Eur Arch Psychiatry Clin Neurosci. 2025 Apr 23. doi: 10.1007/s00406-025-02005-z. Online ahead of print.

ABSTRACT

Discontinuing antidepressants after remission poses risks of withdrawal symptoms and relapse. This study addressed four questions: Can withdrawal symptoms be differentiated from relapse? What are their risk factors? Are withdrawal symptoms associated with relapse? Can discontinuation be optimized? 103 patients with a remitted major depressive disorder were randomized to continue or discontinue antidepressants. Withdrawal symptoms were assessed using the Discontinuation Emergent Signs and Symptoms scale (DESS). Withdrawal syndrome was defined as experiencing at least four new or worsened DESS symptoms. Associations between clinical factors and symptom count were examined using linear regressions. After the randomization phase, all patients discontinued treatment and were monitored for six months.
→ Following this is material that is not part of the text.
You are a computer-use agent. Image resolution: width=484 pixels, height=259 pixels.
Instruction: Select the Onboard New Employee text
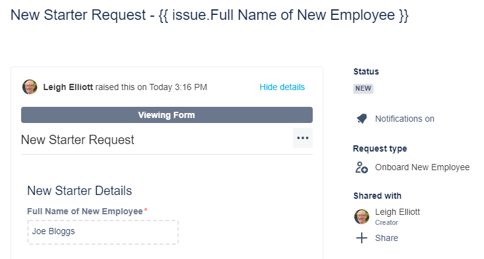click(422, 167)
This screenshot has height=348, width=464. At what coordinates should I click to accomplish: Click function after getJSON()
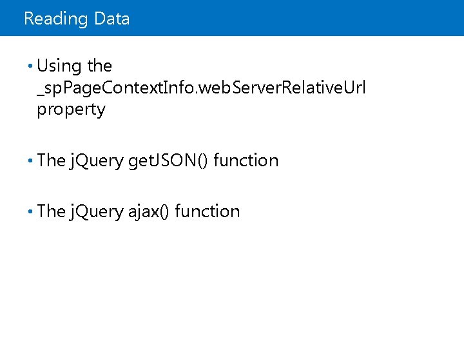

The relationship between withdrawal symptoms, clinical factors, and relapse risk was analyzed via logistic regression and a Cox proportional hazards model. Ten symptoms were reported exclusively in the discontinuation group and may aid in distinguishing withdrawal syndrome from relapse. Withdrawal syndrome occurred in 29% (95% PI [8.3%, 72%]) of patients. Women reported more withdrawal symptoms than men (factor 1.67 (95% PI [1.06, 2.56])). None of the other predictors were associated with symptom count. Of 83 patients with outcome data, 54 (65%) remained well and 29 (35%) relapsed. Withdrawal symptoms (0.58, 95% PI [0.07, 1.16]) and early depressive symptoms (0.63, 95% PI [0.16, 1.17]) were associated with a higher relapse risk. Tapering duration was not associated with either withdrawal symptoms or relapse rate. Withdrawal symptoms were common and more frequent in women. Experiencing withdrawal symptoms may increase relapse risk.